> **Assignment**:
An exact copy of every entry is needed, with no images.

> **Data provided**:
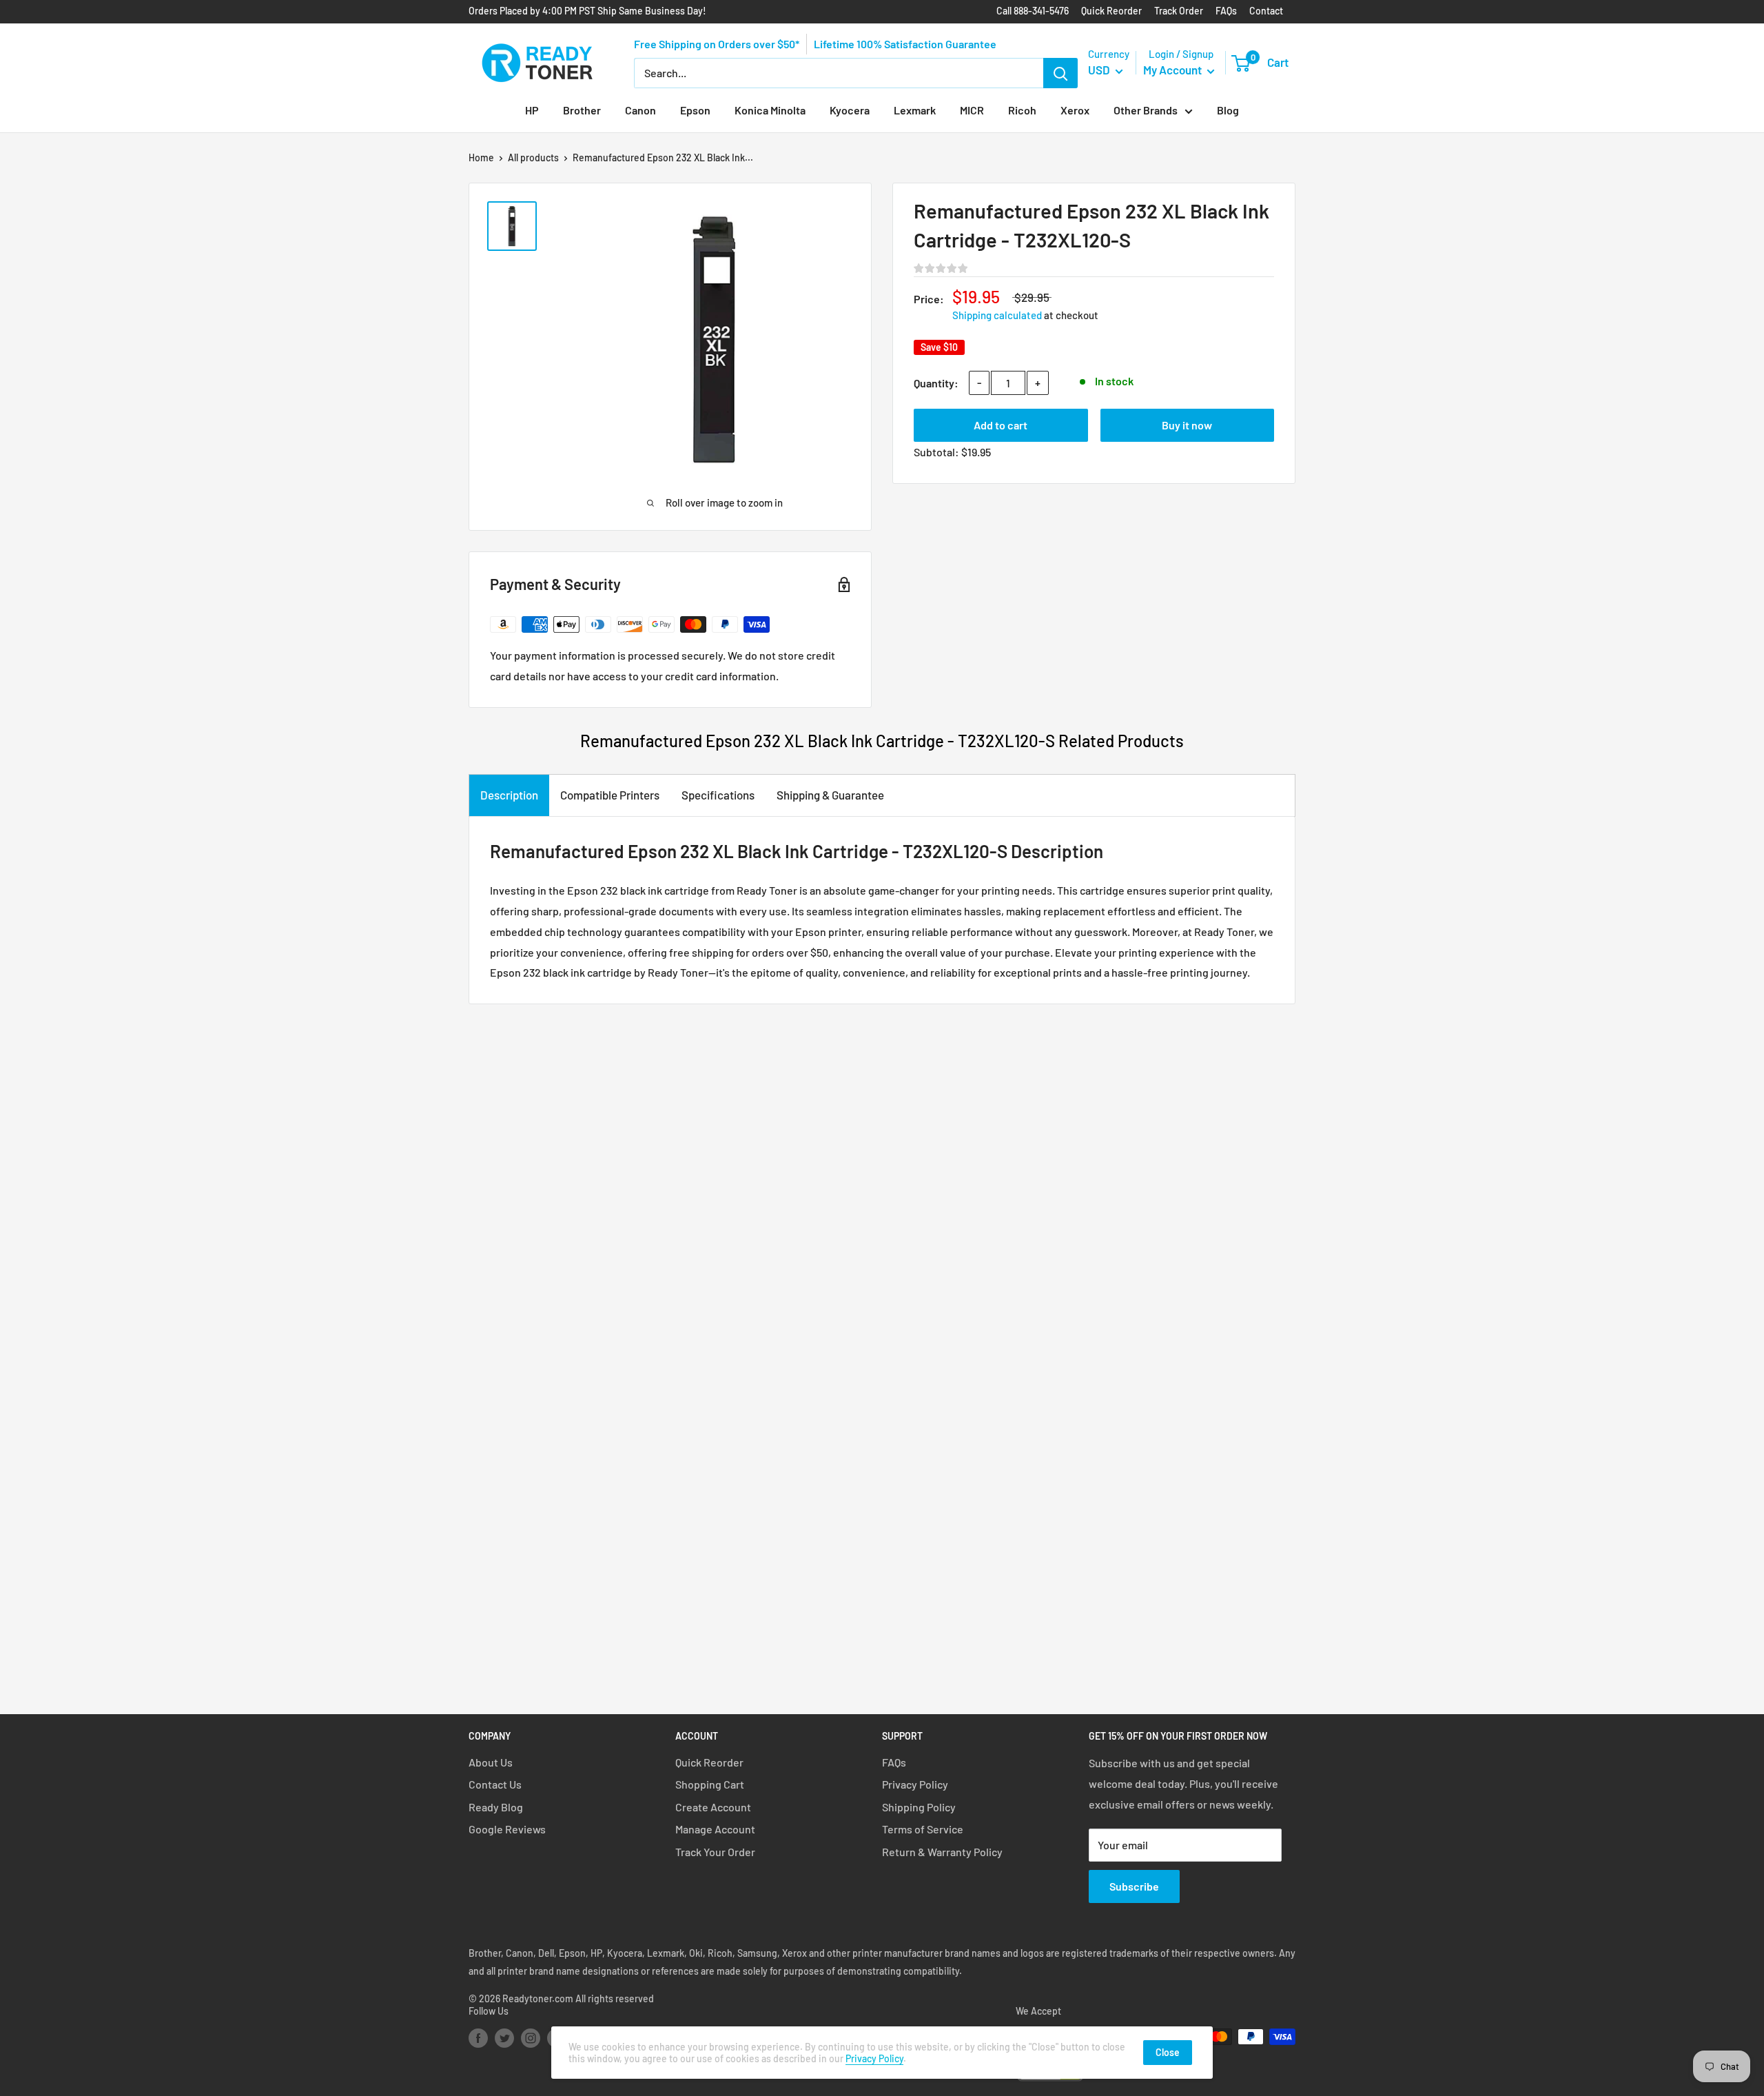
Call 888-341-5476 (1032, 11)
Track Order (1178, 11)
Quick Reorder (1111, 11)
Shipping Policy (919, 1806)
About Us (491, 1762)
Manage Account (715, 1828)
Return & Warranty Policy (942, 1851)
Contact (1266, 11)
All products (533, 157)
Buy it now (1187, 424)
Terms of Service (922, 1828)
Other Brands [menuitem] (1146, 109)
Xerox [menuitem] (1074, 109)
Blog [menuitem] (1228, 109)
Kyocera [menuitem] (850, 109)
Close (1168, 2052)
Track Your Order (715, 1851)
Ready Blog (496, 1806)
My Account (1173, 70)
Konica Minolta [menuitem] (770, 109)
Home (481, 157)
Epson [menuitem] (695, 109)
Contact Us (495, 1784)
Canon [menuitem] (640, 109)
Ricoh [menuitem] (1022, 109)
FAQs (1226, 11)
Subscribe (1134, 1886)
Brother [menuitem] (582, 109)
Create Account (713, 1806)
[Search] (1060, 73)
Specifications (718, 795)
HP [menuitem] (532, 109)
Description (509, 795)
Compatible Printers (609, 795)
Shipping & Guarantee (830, 795)
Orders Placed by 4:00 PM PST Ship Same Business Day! (587, 11)
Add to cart (1000, 424)
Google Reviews (507, 1828)
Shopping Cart (709, 1784)
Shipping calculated (997, 315)
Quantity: (936, 382)
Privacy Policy (915, 1784)
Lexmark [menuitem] (915, 109)
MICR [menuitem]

> **Answer section**:
Call 888-341-5476 (1032, 11)
Track Order (1178, 11)
Quick Reorder (1111, 11)
Shipping Policy (919, 1806)
About Us (491, 1762)
Manage Account (715, 1828)
Return & Warranty Policy (942, 1851)
Contact (1266, 11)
All products (533, 157)
Buy it now (1187, 424)
Terms of Service (922, 1828)
Other Brands [menuitem] (1146, 109)
Xerox [menuitem] (1074, 109)
Blog [menuitem] (1228, 109)
Kyocera [menuitem] (850, 109)
Close (1168, 2052)
Track Your Order (715, 1851)
Ready Blog (496, 1806)
My Account (1173, 70)
Konica Minolta [menuitem] (770, 109)
Home (481, 157)
Epson [menuitem] (695, 109)
Contact Us (495, 1784)
Canon [menuitem] (640, 109)
Ricoh [menuitem] (1022, 109)
FAQs (1226, 11)
Subscribe (1134, 1886)
Brother [menuitem] (582, 109)
Create Account (713, 1806)
[Search] (1060, 73)
Specifications (718, 795)
HP [menuitem] (532, 109)
Description (509, 795)
Compatible Printers (609, 795)
Shipping & Guarantee (830, 795)
Orders Placed by 4:00 PM PST Ship Same Business Day! (587, 11)
Add to cart (1000, 424)
Google Reviews (507, 1828)
Shopping Cart (709, 1784)
Shipping calculated (997, 315)
Quantity: (936, 382)
Privacy Policy (915, 1784)
Lexmark [menuitem] (915, 109)
MICR [menuitem]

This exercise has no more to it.